Bigrams are sequences of two adjacent tokens (words) in a text. They capture short-range word co-occurrence and are useful for modelling local context, identifying collocations (commonly co-occurring word pairs), and as features in n-gram language models.

**Code explanation**

- `quotes_bigram = list(nltk.bigrams(quotes_tokens))` — `nltk.bigrams` returns a generator that yields consecutive token pairs from `quotes_tokens` (which is expected to be a list of tokens). Wrapping the generator with `list()` materialises all bigrams into memory as a list of 2-tuples (e.g., `('natural', 'language')`).
- `quotes_bigram` — displays the resulting list of bigram tuples in the notebook output.

**Important details**

- If `quotes_tokens` contains *N* tokens, the resulting list of bigrams will contain *N − 1* tuples.
- Bigrams preserve token order and therefore are sensitive to punctuation and stopwords.
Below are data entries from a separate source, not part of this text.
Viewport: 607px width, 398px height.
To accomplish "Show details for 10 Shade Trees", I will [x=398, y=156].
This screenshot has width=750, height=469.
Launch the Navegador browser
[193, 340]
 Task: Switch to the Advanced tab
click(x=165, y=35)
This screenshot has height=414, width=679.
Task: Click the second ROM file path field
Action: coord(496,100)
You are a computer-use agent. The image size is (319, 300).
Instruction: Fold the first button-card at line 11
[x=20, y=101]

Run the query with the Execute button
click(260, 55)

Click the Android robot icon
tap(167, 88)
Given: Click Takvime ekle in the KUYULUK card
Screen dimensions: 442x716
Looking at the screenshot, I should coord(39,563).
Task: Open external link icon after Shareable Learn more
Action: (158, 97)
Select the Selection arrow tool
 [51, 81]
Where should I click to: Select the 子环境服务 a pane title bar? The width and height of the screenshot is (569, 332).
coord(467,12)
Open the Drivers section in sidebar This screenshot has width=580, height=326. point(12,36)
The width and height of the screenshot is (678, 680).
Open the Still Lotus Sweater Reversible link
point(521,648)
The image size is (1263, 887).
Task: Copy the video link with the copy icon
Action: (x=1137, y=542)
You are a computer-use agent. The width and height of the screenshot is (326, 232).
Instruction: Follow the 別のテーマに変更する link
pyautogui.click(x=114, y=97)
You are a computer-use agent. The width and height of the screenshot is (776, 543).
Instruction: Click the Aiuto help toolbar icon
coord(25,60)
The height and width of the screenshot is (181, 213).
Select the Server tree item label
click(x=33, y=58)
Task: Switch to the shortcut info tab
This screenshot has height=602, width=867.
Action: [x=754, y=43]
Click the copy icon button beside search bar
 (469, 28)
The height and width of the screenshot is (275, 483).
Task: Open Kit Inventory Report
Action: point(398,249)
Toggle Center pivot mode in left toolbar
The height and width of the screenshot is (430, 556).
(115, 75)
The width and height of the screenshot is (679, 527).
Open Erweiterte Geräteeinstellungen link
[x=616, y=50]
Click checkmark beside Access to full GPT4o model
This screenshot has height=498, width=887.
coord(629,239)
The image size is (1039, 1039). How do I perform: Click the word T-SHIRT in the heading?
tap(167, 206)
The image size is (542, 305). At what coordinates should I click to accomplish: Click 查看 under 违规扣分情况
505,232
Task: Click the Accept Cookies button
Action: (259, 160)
It is common to perform lowercasing, remove punctuation, or filter stopwords before creating n‑grams if you want cleaner collocations.

**Next steps (recommended)**

- Compute frequencies of bigrams with `nltk.FreqDist` or `collections.Counter` to find the most common pairs.
- Use `nltk.collocations.BigramCollocationFinder` with statistical measures (like PMI) to find significant collocations.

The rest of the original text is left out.